Postmaster General Elliott Benger added to Franklin’s duties by making him comptroller, with financial oversight for nearby Post Offices. Franklin lobbied the British to succeed Benger when his health failed and, with Virginia’s William Hunter, was named joint postmaster general for the Crown on August 10, 1753.

Franklin surveyed post roads and Post Offices, introduced a simple accounting method for postmasters, and had riders carry mail both night and day. He encouraged postmasters to establish the penny post where letters not called for at the Post Office were delivered for a penny. Remembering his experience with the Gazette, Franklin mandated delivery of all newspapers for a small fee. His efforts contributed to the Crown’s first North American profit in 1760.

In 1757, while serving as joint postmaster general, Franklin went to London to represent Pennsylvania’s government. In 1763, back in the colonies, he traveled 1,600 miles surveying post roads and Post Offices from Virginia to New England.

In 1764, Franklin returned to London, where he represented the interests of several colonial governments. In 1774, judged too sympathetic to the colonies, he was dismissed as joint postmaster general.

Back on American soil in 1775, Franklin served as a member of the Second Continental Congress, which appointed him Postmaster General on July 26 of that year. With an annual salary of $1,000 and $340 for a secretary and comptroller, Franklin was responsible for all Post Offices from Massachusetts to Georgia and had authority to hire postmasters as necessary.

This system was unchallenged until Federal Express finally began to break it. Then came UPS. Then came email. All of this came out of the free market. All of the previous battles against the monopoly, which had been conducted in terms of ideology, had failed. But, without fanfare, and without ideology, the free market overturned the Post Office. It now has little effect in any of our lives.

The Khan Academy is the equivalent in academic circles of what Federal Express was in terms of postal services. Very quietly, it is undermining the system.

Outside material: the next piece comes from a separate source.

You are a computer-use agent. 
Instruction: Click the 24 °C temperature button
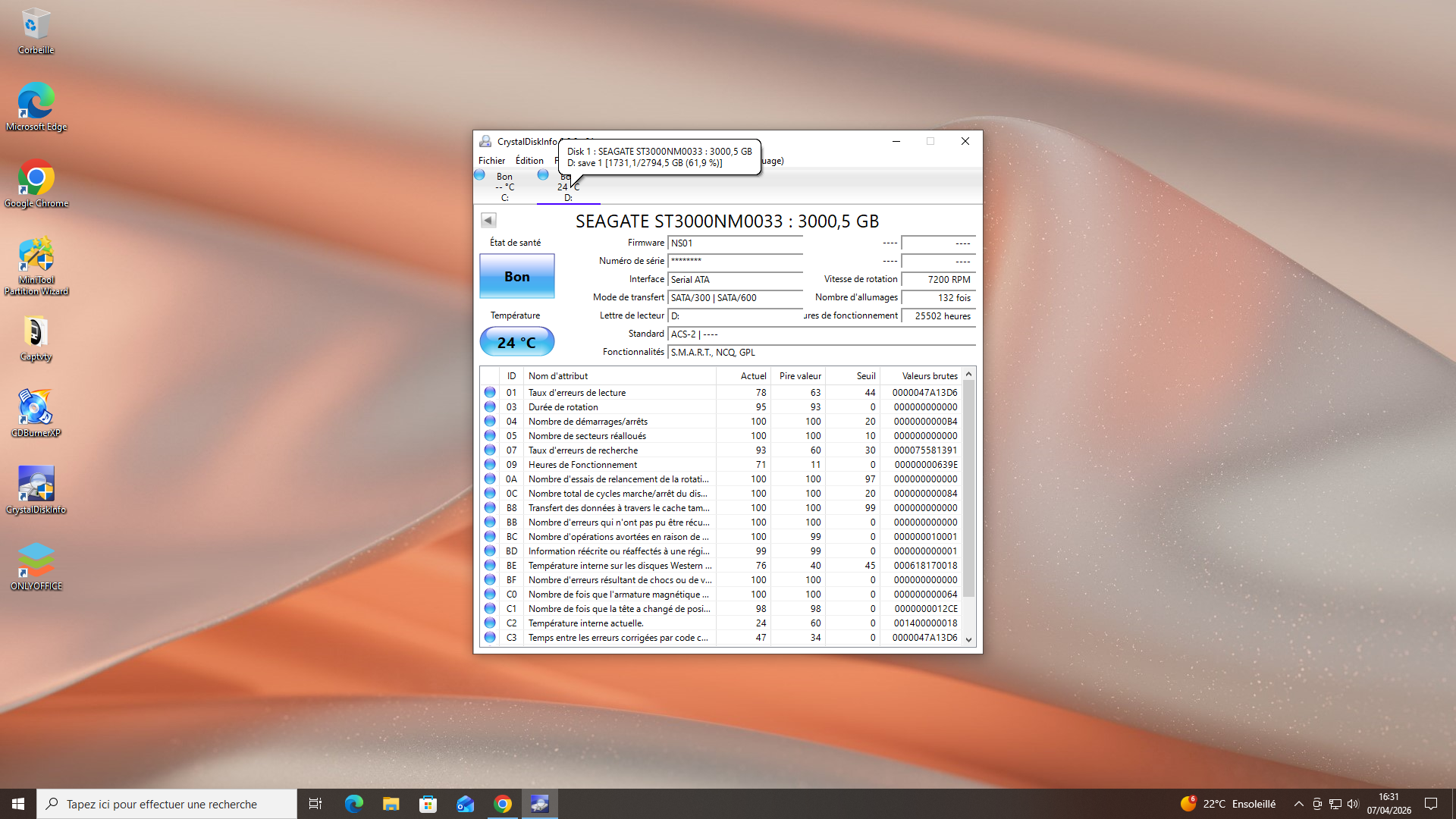(517, 342)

There is no groundswell of opposition to the public schools today. The conservative movement has always accepted the public schools. A few reformers have promised to reform the public schools, but this has all come to nothing. The libertarians talk a good line, but it is the same story. They want the dual incomes, and they fully understand the public school system is a free babysitting service. They have to pay for the service, so they use it. Any thought that the Tea Party is going to move to private education based on ideology is silly. I understand this market. There is no looming exodus from the public schools by the libertarians. Libertarians don’t believe in free lunches, but if a free lunches are provided, and there is no escape from the taxation, they take advantage of them. So do conservatives.

The public schools will not be undermined by the ideology of conservatism or libertarianism. They will be undermined by the Khan Academy and its competitors. It is already happening. It is slow, but it is sure. Moore’s law guarantees the replacement of the hierarchy of the public school system.